Read The Summer Before the War Page 31


  With only half an hour to go before the class was released into the Saturday afternoon, the Headmaster stuck his head around the classroom door and asked to speak to her a moment in the library about the plans for the upcoming town fete. Her Upper Form Latin class’s participation in the afternoon was to consist of parading through the streets dressed as Roman warriors and then a handful of rousing war speeches selected from the Aeneid, to be recited from the stage in both Latin and the pupils’ own English translations. Her three summer pupils had taken a leadership role, Arty and Jack with a certain swaggering air of expertise and Snout with continued protestations of complete indifference. But the whole class had shown an unusual diligence in the project, though their excitement seemed largely to do with the promised costumes and swords.

  It seemed the Headmaster wished to suggest that a particular pupil, the captain of the rugby team, should take over Snout’s role as Aeneas in the Latin class’s performance.

  “Headmaster, I should be allowed to put together my Latin recitation based on what will best represent the school,” said Beatrice. “The boy I have chosen to play the Trojan hero has a particular passion for the piece and fluent recitation. He is my best student and I believe one of our strongest candidates to win a scholarship in the Latin examinations. The boy you suggest is more at home on the rugby pitch than in Latin class and recites like a wooden post.”

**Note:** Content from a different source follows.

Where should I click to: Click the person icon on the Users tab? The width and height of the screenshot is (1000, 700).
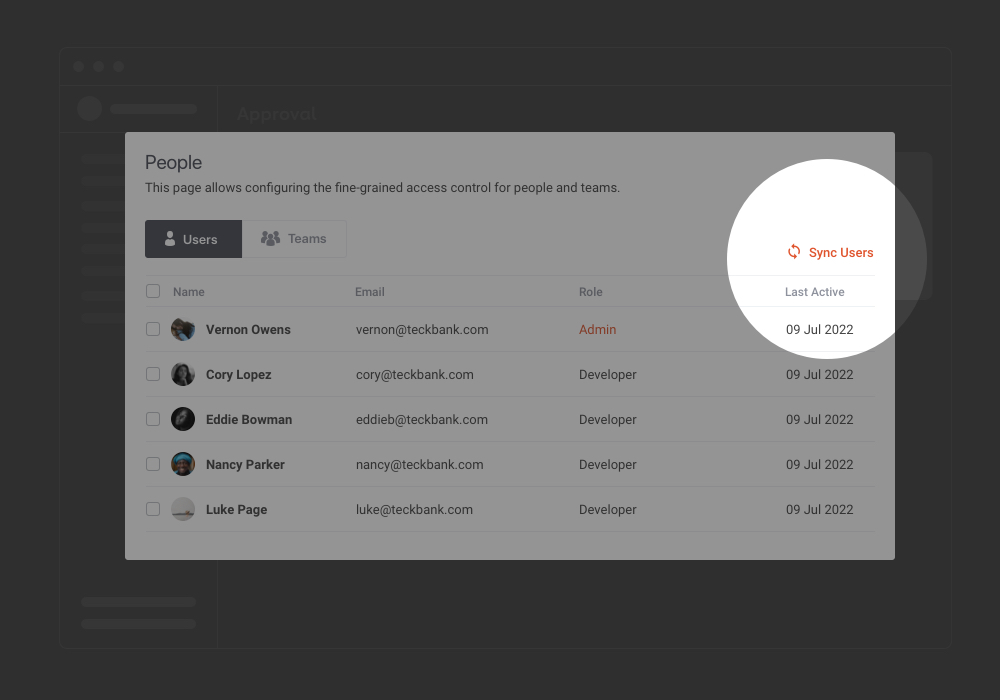pyautogui.click(x=168, y=238)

  “We have a great sense of camaraderie here,” said the Headmaster. “You will find I employ only the lightest touch on the tiller to keep our little ship moving to the wind.”

  “That is wonderful to hear, Headmaster,” she said.

  “Only in recognition that you are new here, it does behoove me to just hint to you when there are matters which may have a bearing on the situation,” he continued. “I think only of guiding you to the greatest understanding and success.”

  “Is there something I should know?” she asked.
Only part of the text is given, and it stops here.